- WHAT YOU HAVE TO DO -
If a line in the listing includes the word "agent", copy it out.

- AVAILABLE DATA -
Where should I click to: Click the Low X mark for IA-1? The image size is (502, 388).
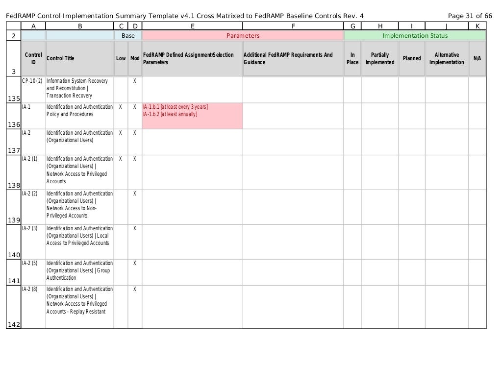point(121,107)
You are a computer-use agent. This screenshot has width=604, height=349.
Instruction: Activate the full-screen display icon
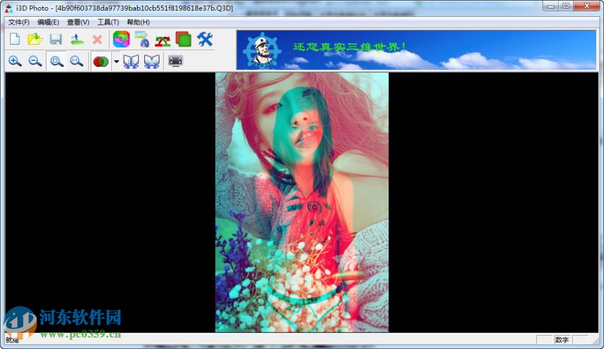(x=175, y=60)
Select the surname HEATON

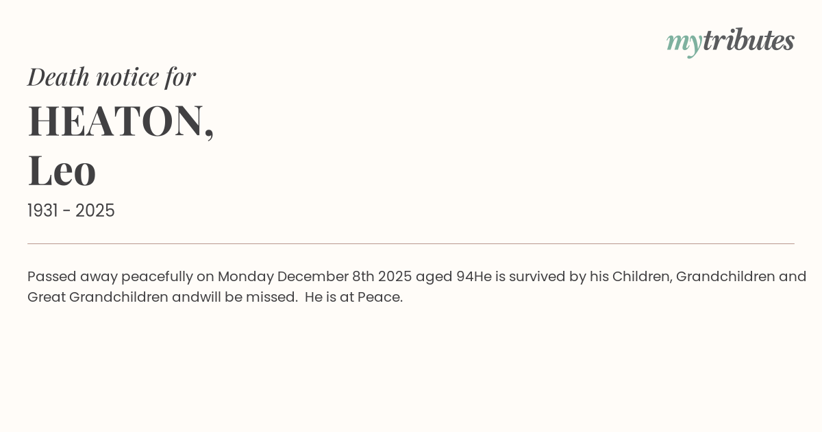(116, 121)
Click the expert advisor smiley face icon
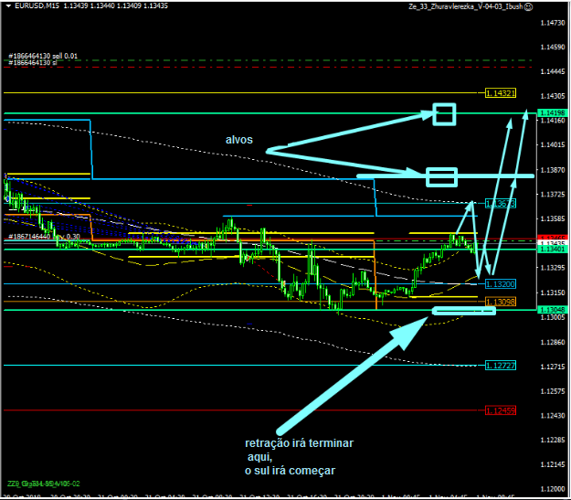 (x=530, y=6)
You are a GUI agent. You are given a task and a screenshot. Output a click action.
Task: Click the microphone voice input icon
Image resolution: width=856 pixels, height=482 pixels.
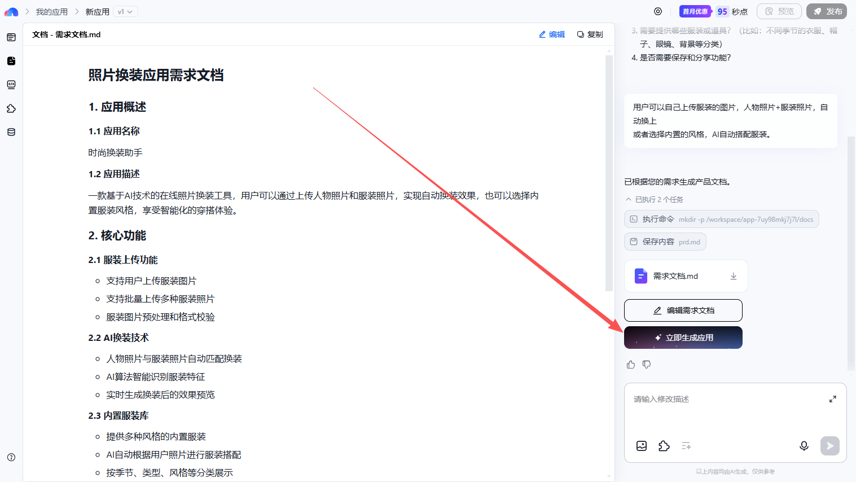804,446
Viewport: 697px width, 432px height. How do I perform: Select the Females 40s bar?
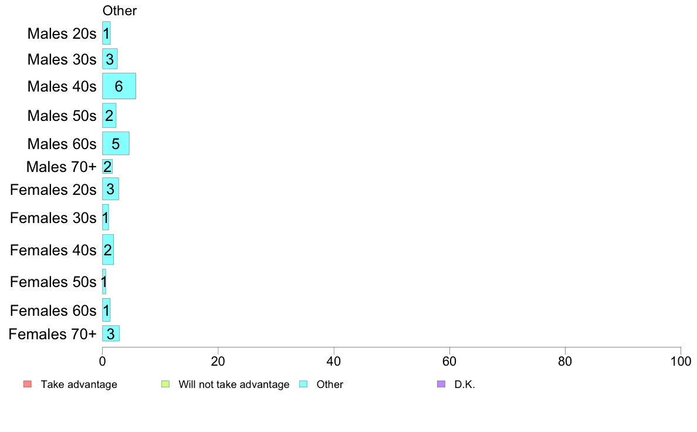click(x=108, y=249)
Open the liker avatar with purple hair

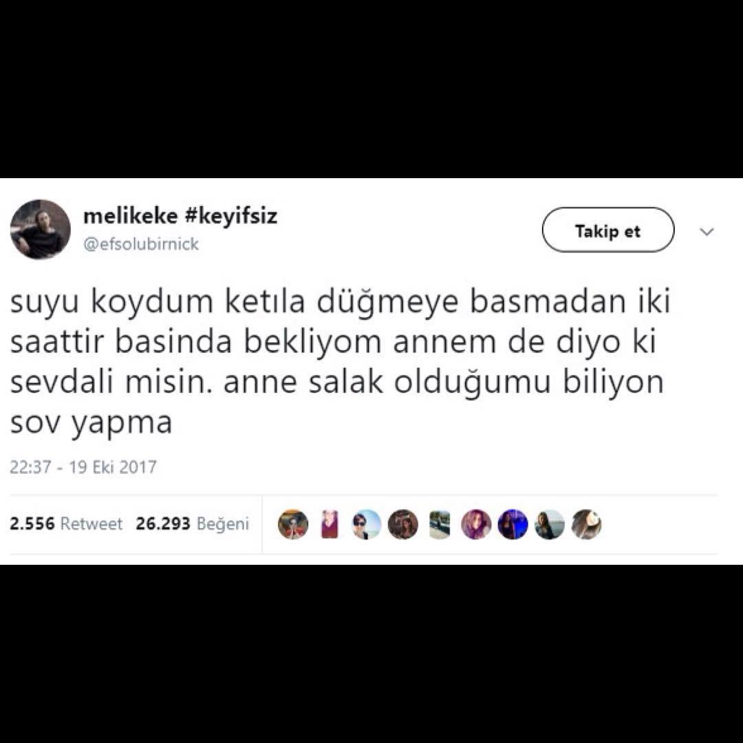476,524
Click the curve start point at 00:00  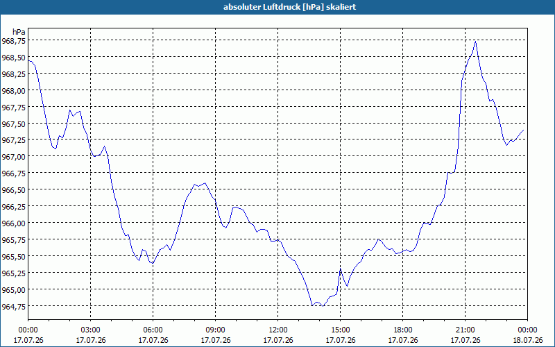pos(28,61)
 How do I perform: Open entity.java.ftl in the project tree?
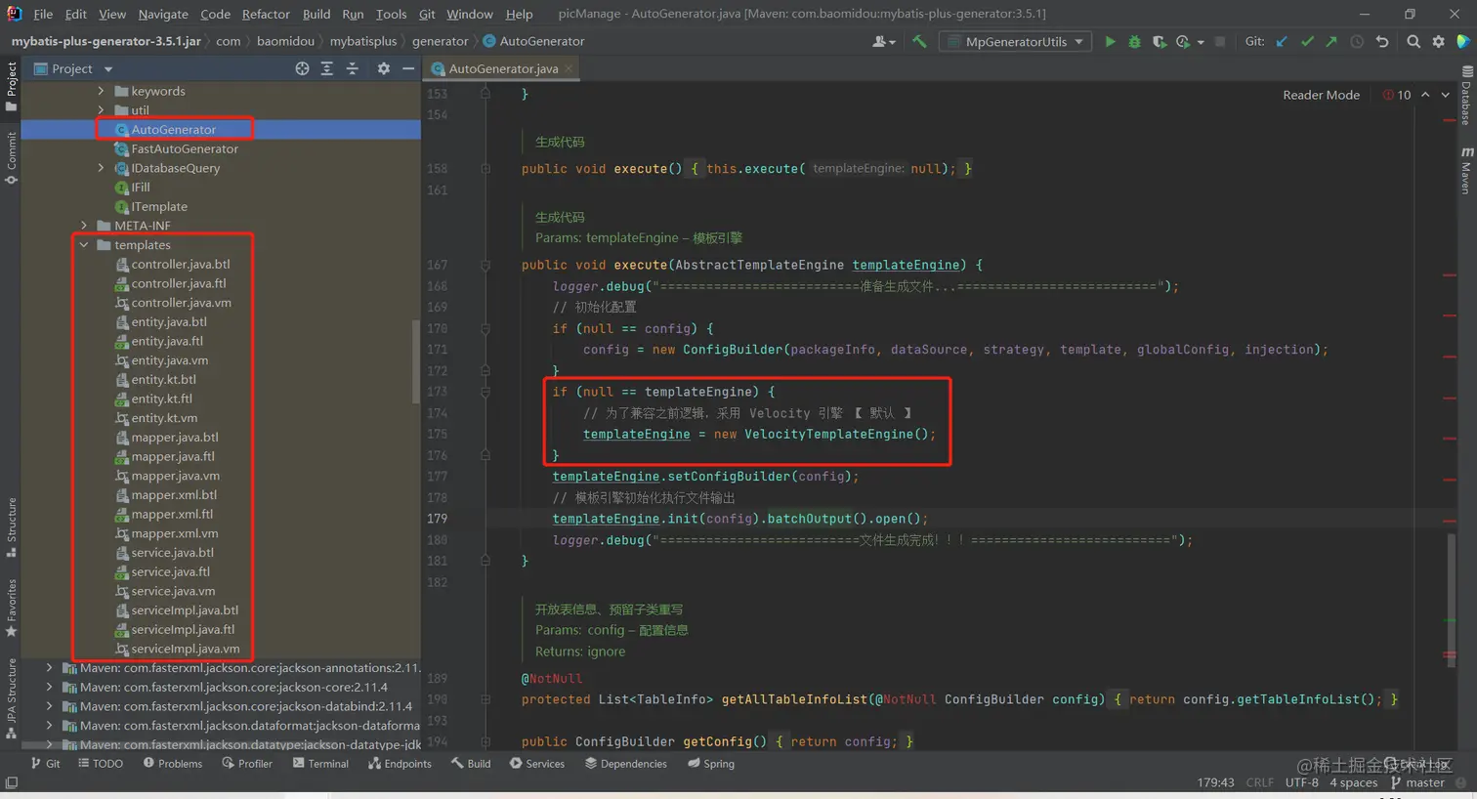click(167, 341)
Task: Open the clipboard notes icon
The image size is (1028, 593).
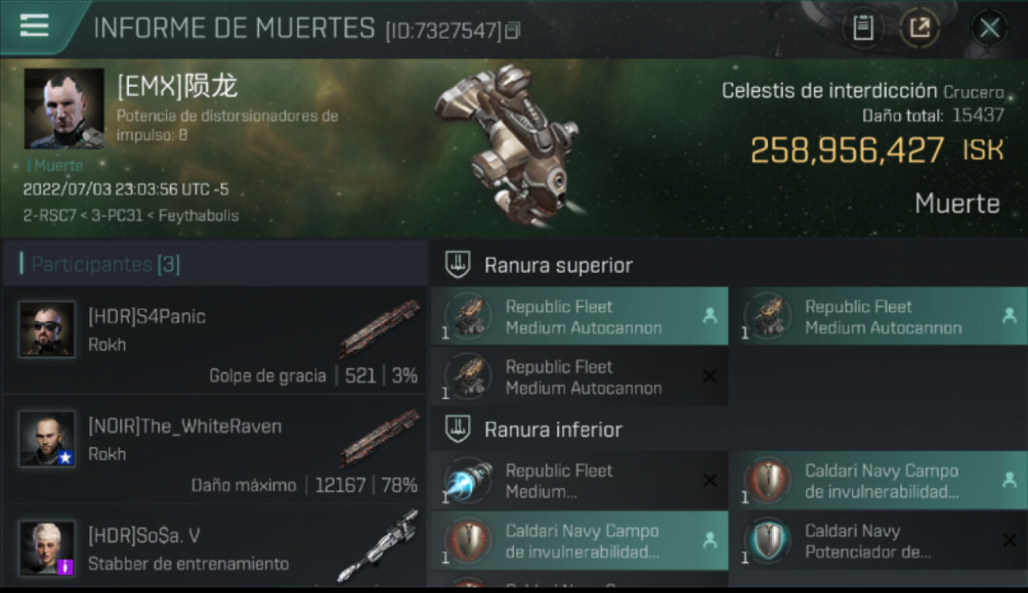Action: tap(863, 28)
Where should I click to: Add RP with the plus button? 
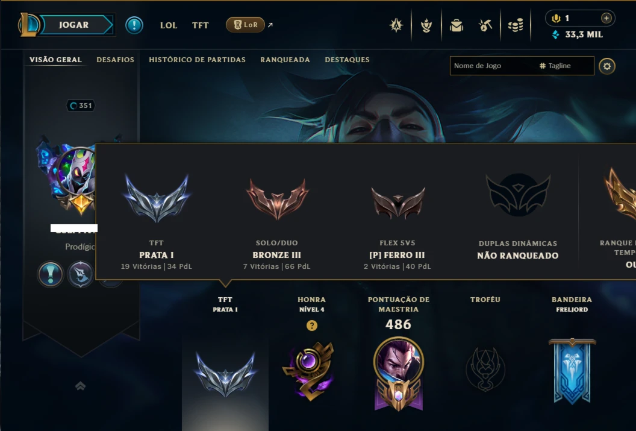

- WRITTEN RESPONSE -
You are a computer-use agent. This screenshot has width=604, height=349.
You are a GUI agent. You are given a task and a screenshot. Output a click action.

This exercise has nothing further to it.